I personally do not think you should go behind his back in any way.
This could backfire and he might end up blaming you and no longer wish to be your friend.
You cannot force the issue, it has to be his decision.
I've yet to meet an addict who gave up their addiction when they did not really want to.

posted on Jul, 31 2013 @ 05:37 AM
I have a friend like that. I don't think I'm gonna go out to anymore resturants with the guy. It's just too gross watching him eat or how much or how fast he can eat. It's so gross!!!!! It's good that you're trying to help but like I realized with my friend, he has to want it. If not then it's not gonna happen and or be a lasting change if it even does.

posted on Aug, 4 2013 @ 11:20 PM
reply to post by eightfold

A friend and I just had this conversation over the past two days, and I feel compelled to relay what he said.
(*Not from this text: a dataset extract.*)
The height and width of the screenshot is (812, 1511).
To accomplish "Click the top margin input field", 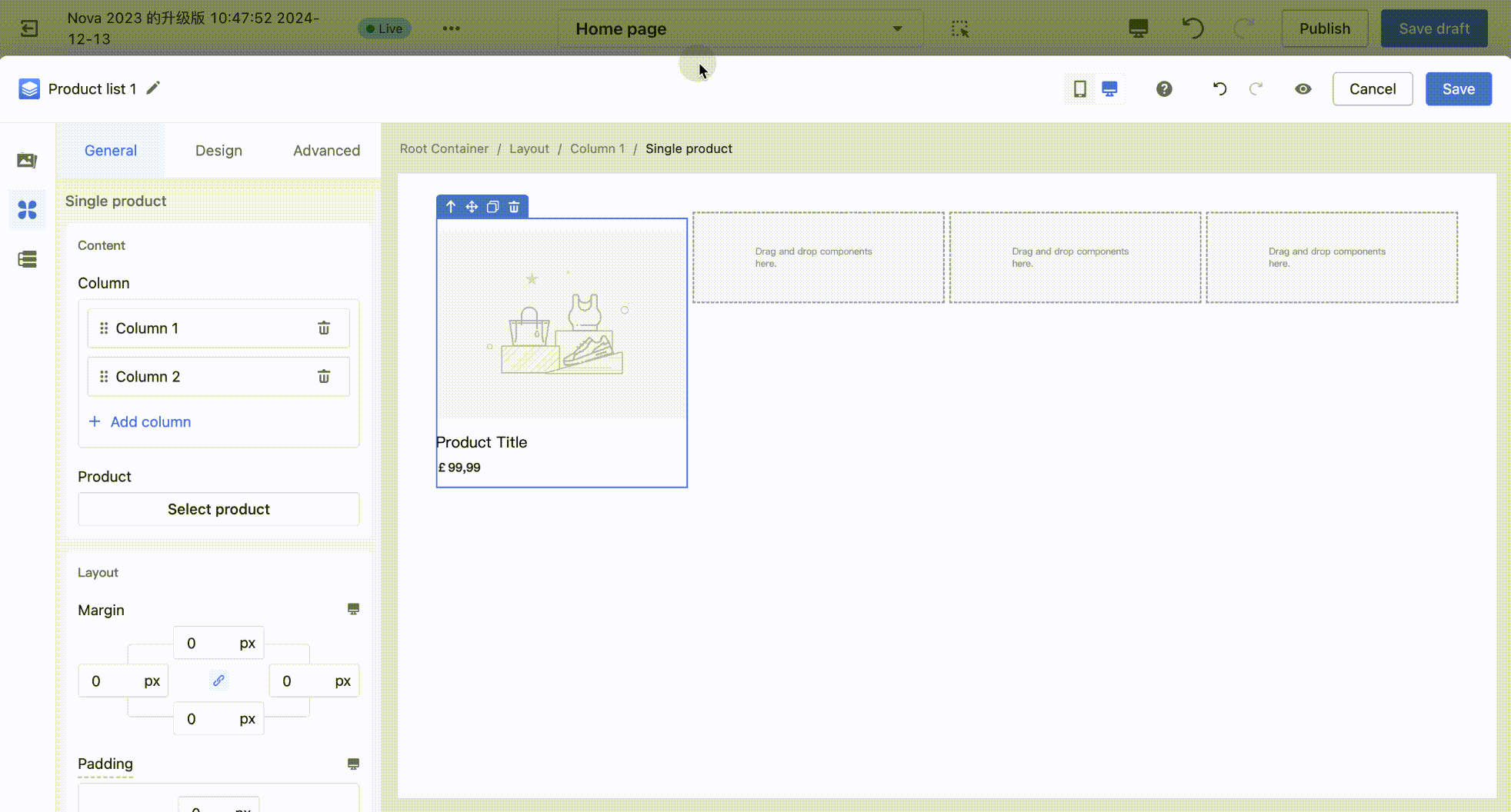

A bit of background: We went to high school together, and I haven't seen him for many years. Our contact is via email. My husband has health issues from being obese (6'1" and 265 lbs) and my friend is 5'8" and about 300 lbs. I've been trying to help my husband take action to lose weight, to no avail.

This is what my friend told me: His friends and family are all very concerned about him and do everything they can to help him - send articles/links, give him pep talks, reason with him, etc - and he understands they do it because they love him and want him to live as long as possible. He knows he should eat differently, he knows he would be sexually attractive like he used to be, he knows his health would improve, he knows he would feel better, he knows they are right, because he is constantly at war within himself about it already. The more people push him, the more defensive he gets, and the more he eats to relieve the stress.

What he wants is for everyone to see past his physical appearance, to be loved for who he is right now. He wants people to realize that he struggles with himself 24/7 about his weight and how it affects his lifestyle. It's like any other addiction in that there are underlying psychological and emotional issues, and until those are worked out, the circumstances aren't going to change. His loved ones don't understand that they can't force him to do something he's not ready to do. You can't rush a river.

We each have to be ready to change or it's simply not going to happen. If it's forced, it's not going to last, because the decision didn't come from within. I have beaten several addictions over the years and am paying the price with health issues now. When people wanted to help me, I had the same reaction - anger, being defensive, withdrawing from them, denial. I had to bottom out (several times) and managed to survive. Some people aren't as lucky.

So, my two cents is to accept your friend for who he is and love him while he's still alive. There's nothing else you can do except distance yourself from him, which would only hurt you both. Everyone struggles with something, and we all deal with the inner battles in our own ways and on our own timeline.